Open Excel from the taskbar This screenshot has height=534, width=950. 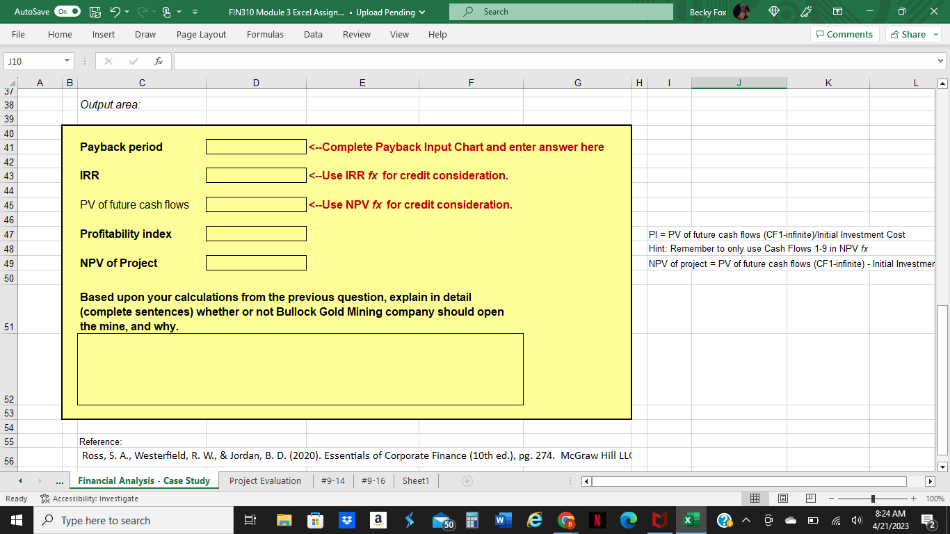[x=691, y=520]
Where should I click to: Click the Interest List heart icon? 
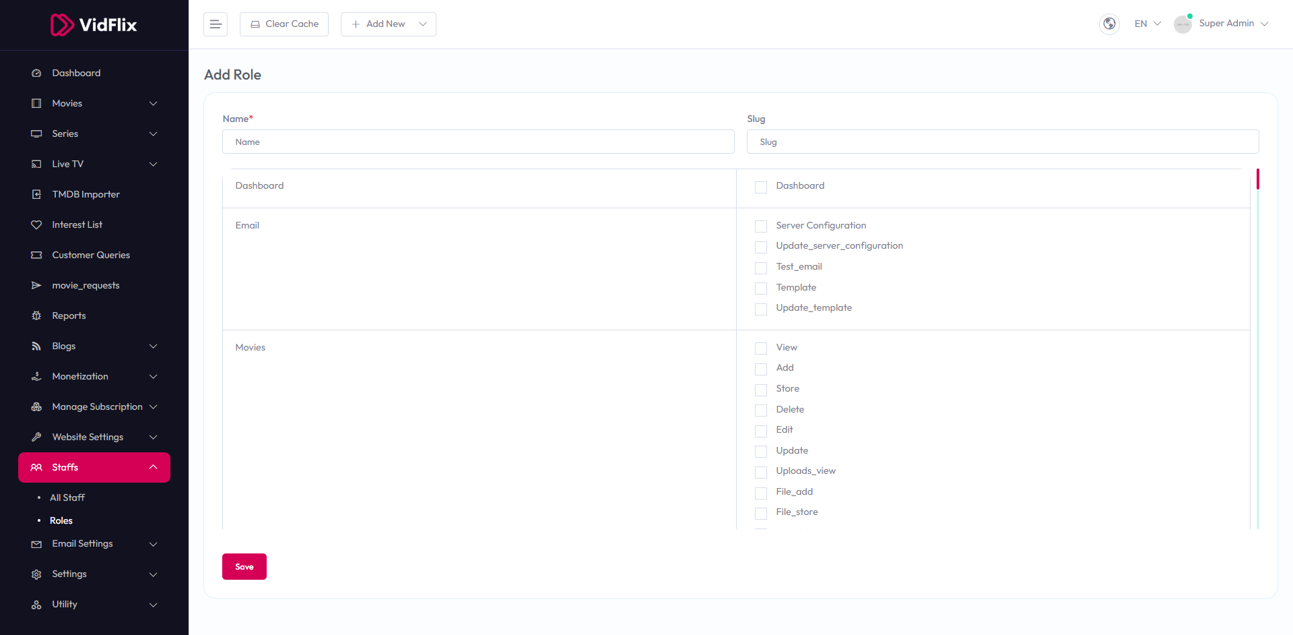(36, 224)
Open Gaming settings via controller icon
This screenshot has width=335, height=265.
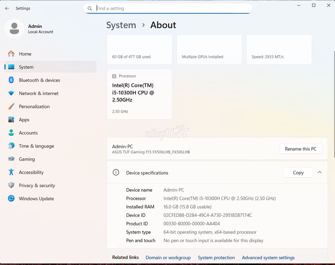11,159
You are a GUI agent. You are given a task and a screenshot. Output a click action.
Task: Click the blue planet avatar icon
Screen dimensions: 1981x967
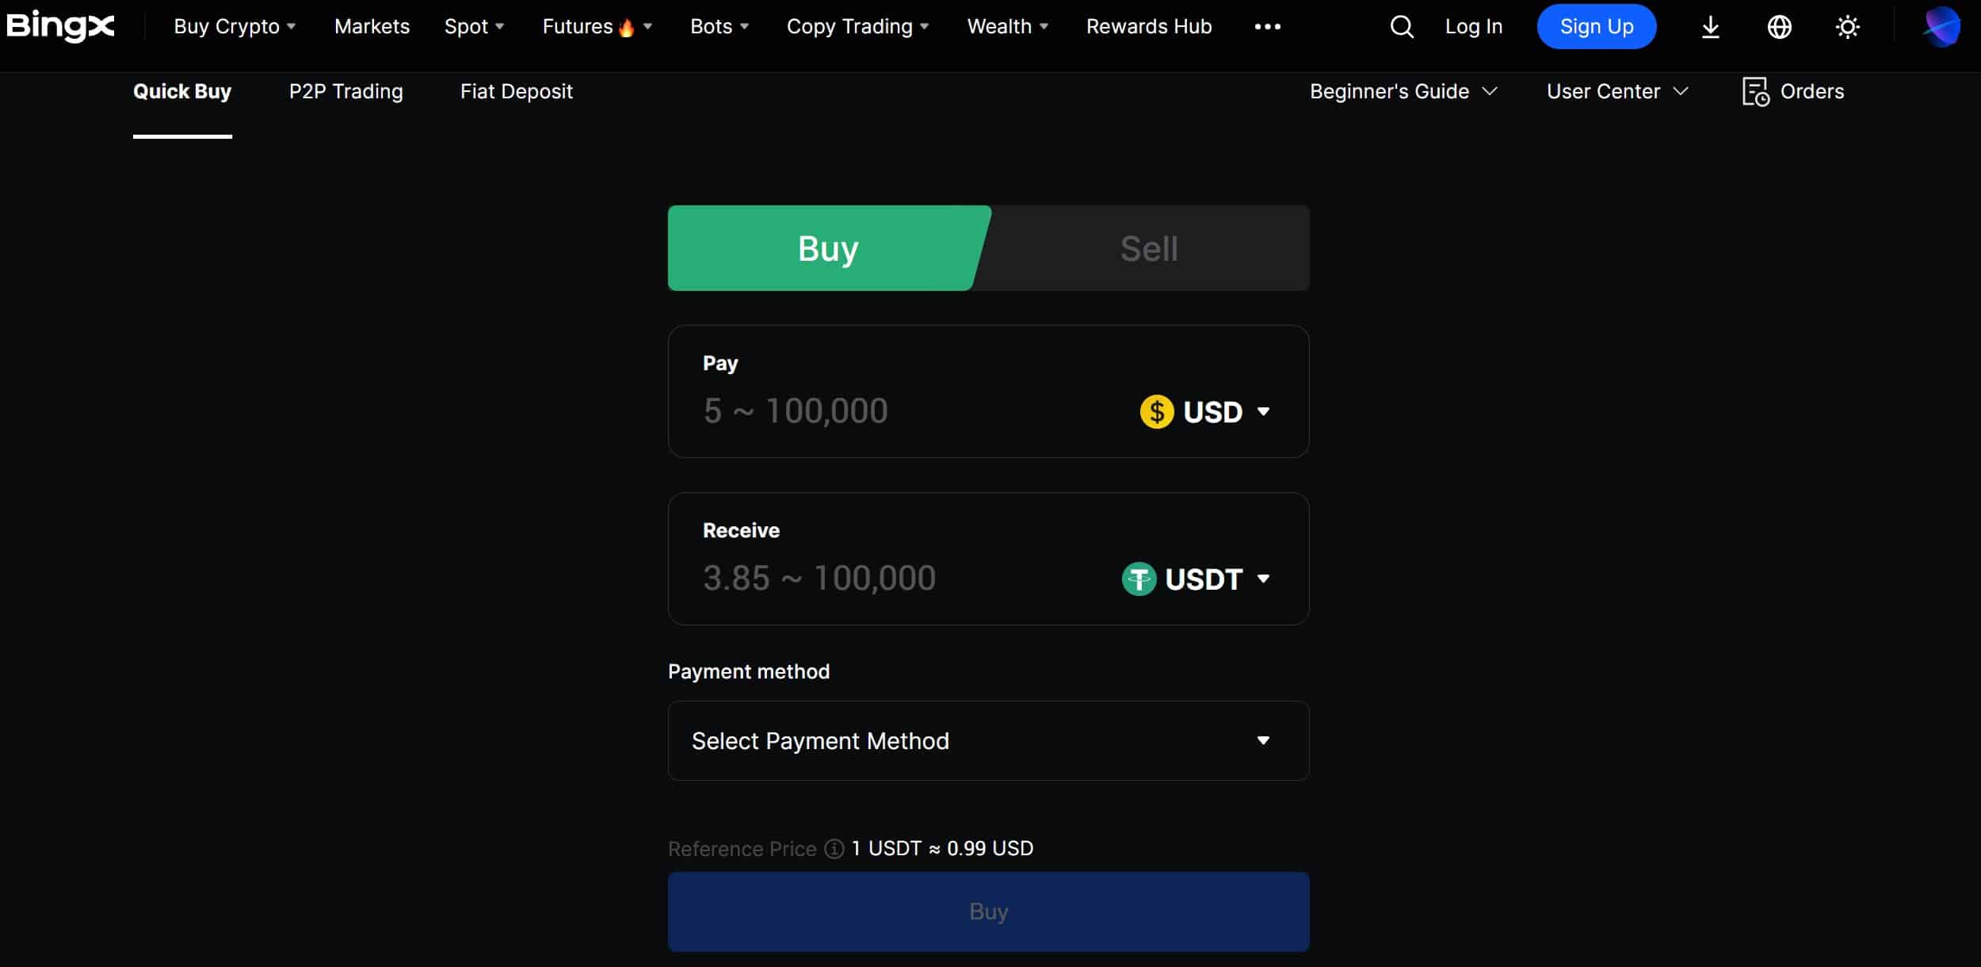coord(1942,27)
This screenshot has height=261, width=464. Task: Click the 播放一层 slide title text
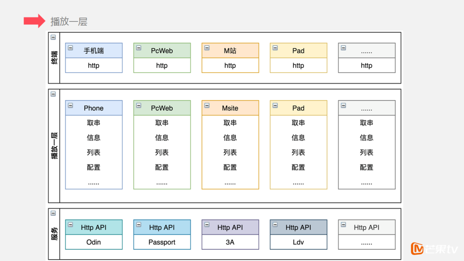coord(69,21)
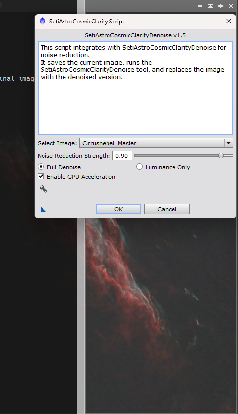The height and width of the screenshot is (414, 238).
Task: Close the image window with white X icon
Action: click(231, 6)
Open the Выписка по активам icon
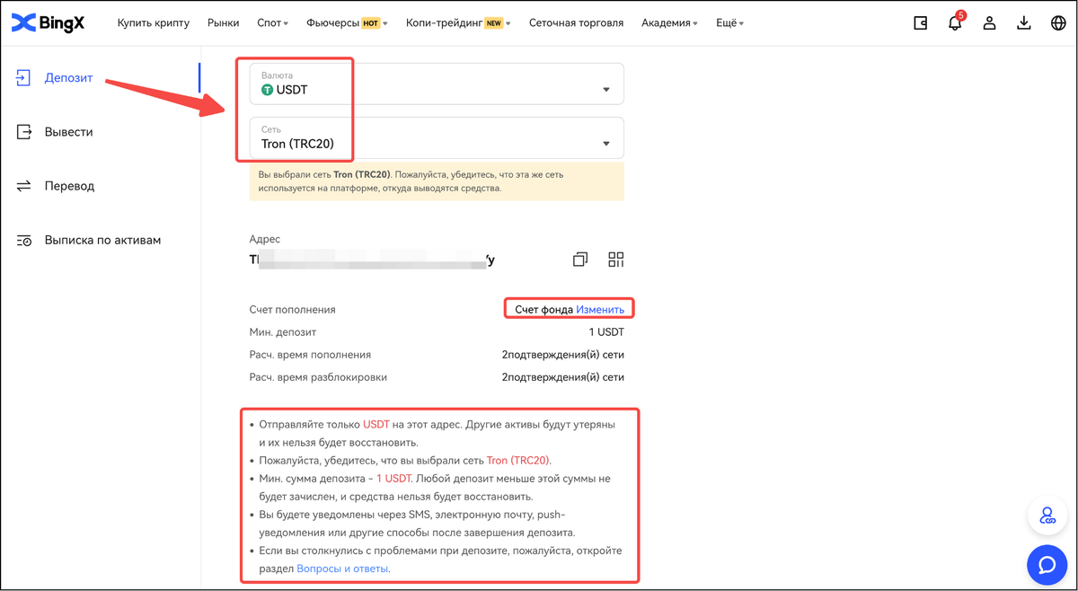Screen dimensions: 1078x591 coord(22,239)

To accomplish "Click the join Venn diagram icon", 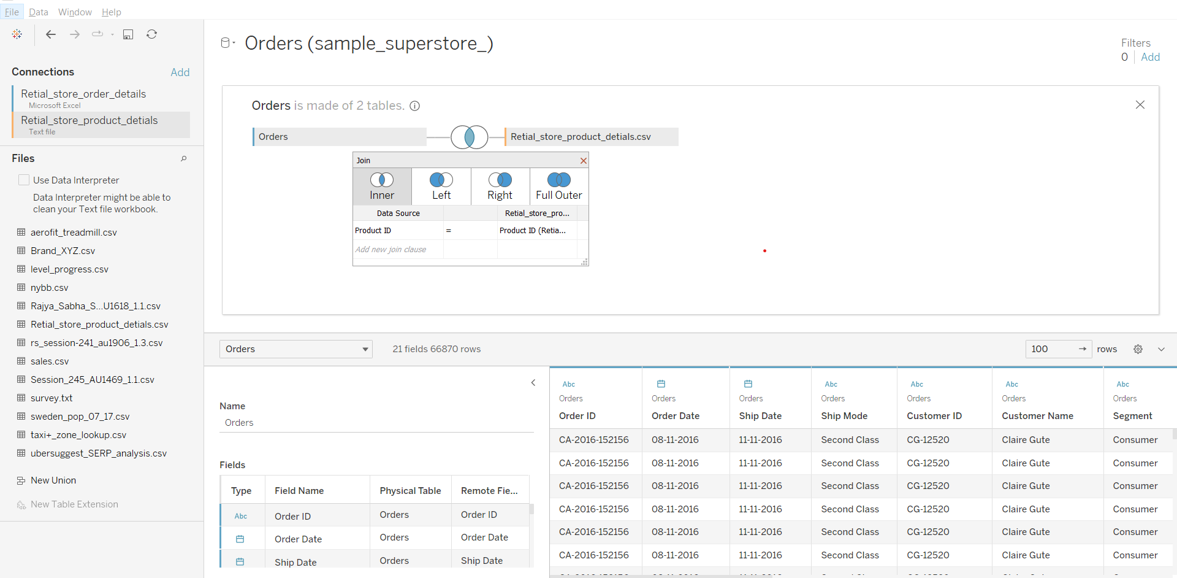I will (x=469, y=137).
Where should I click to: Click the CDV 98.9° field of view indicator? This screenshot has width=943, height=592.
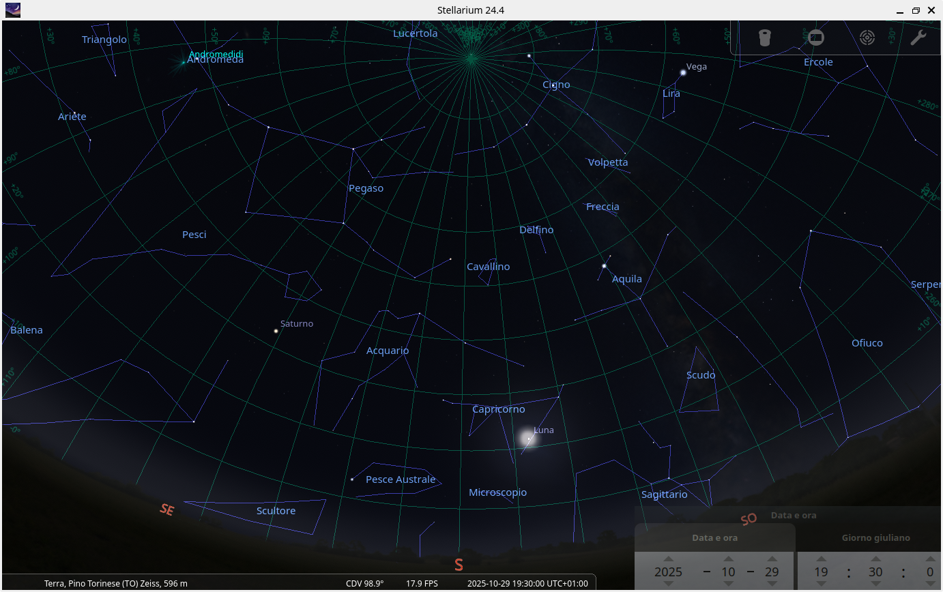click(364, 583)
++++++++++
▶ **What is required**
In the copy, only the lines from the one holding "Where should I click to: Click the CDV" through the end of the listing above should appear, retyped exactly, both ends included, with no pictures.

▶ **Problem solution**
Where should I click to: Click the CDV 98.9° field of view indicator? This screenshot has width=943, height=592.
click(364, 583)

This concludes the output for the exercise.